Sarah J. Shortreed, BESc'89
Chief Information Officer, Bruce Power
Former Vice President, BlackBerry Ltd.
Ms. Shortreed received the Lauchland Engineering Alumni Medal in 2009.
Q & A
What makes you proud to be Canadian?
We are a country of innovators, and much more than the sum of our natural resources, but it is certainly easy to remember what it means to be Canadian when you are hanging out at a lake. I’ve had the opportunity to travel to lots of places in the world at all ages and stages of my life so far. Whether it was backpacking as a teenager in Europe with the Canadian flag pin on my bag, or staying 5-star for work travel in the Asia Pacific region, I always identified myself as a Canadian first and foremost. With our kids, we’ve travelled outside Canada, but also taken them out to campgrounds and canoe trips to experience Canada, and I hope it’s the peace and solitude of the lakes and rivers that they remember.

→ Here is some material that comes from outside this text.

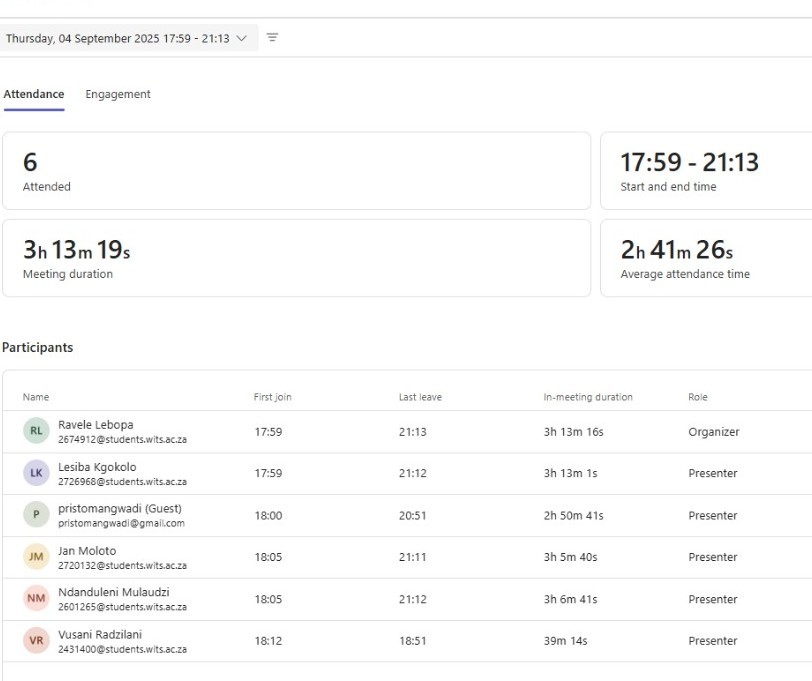This screenshot has height=681, width=812.
Task: Click Jan Moloto's JM avatar
Action: coord(35,557)
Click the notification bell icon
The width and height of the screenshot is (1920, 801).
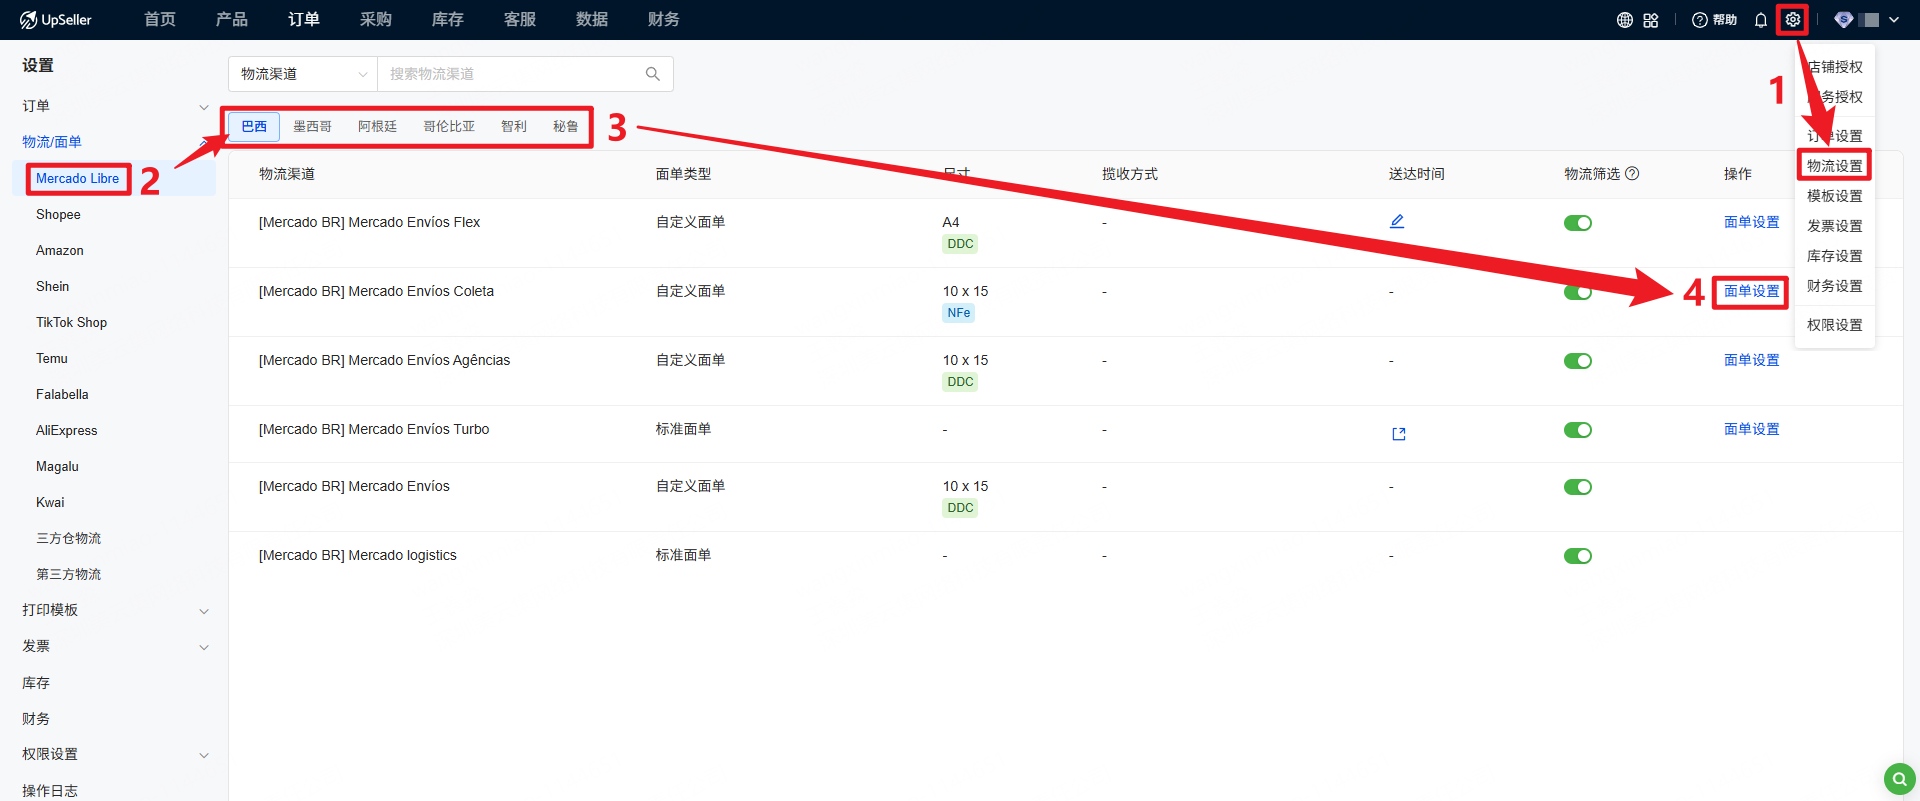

Why do you value your Engineering degree?
My memories of the first job interviews as a student were filled with Imposter Syndrome (that is, feeling out of place despite your qualifications) and loosely overlaid with the few skills I’d learned in high school drama class to look confident. The feeling of “what do I know, who will take me seriously, how do you get started" was only much later followed by “but you know how to solve problems, how to think about what makes the world work”. It’s the second part of that thought process that I credit to this day as the legacy of my Engineering degree. I’m interested in how things are made, what set of steps in a business move a product or service out the door, and the fundamentals of how technology is changing the world. I strongly believe that it’s my Engineering degree that got me thinking this way.
What do you predict for the future of women in engineering in Canada?
I have a vision of equal participation by all diverse elements of Canada’s population in all careers. I’ve been participating in grass roots committees and formal boards to promote the economic independence of women through careers in technology for over 25 years. Unfortunately, the numbers continue to lag the potential of engineering, the trades, and other technology careers. As the nature of roles in the workplace evolves, and we create new opportunities, there are a lot of entrants to the technology space, that do not have specific technology training. We can in the short term, use this as a vehicle to bring more women into roles at all levels of technical companies. That said, the argument for a first degree to be technically focused is very strong in the age of “the internet of everything”. I would ask everyone reading this to stop asking “why would I go to engineering/technical program X”, and start asking “why not go to ….”. The only way for us to achieve the vision is to challenge the status quo, and the perceived barriers to entry.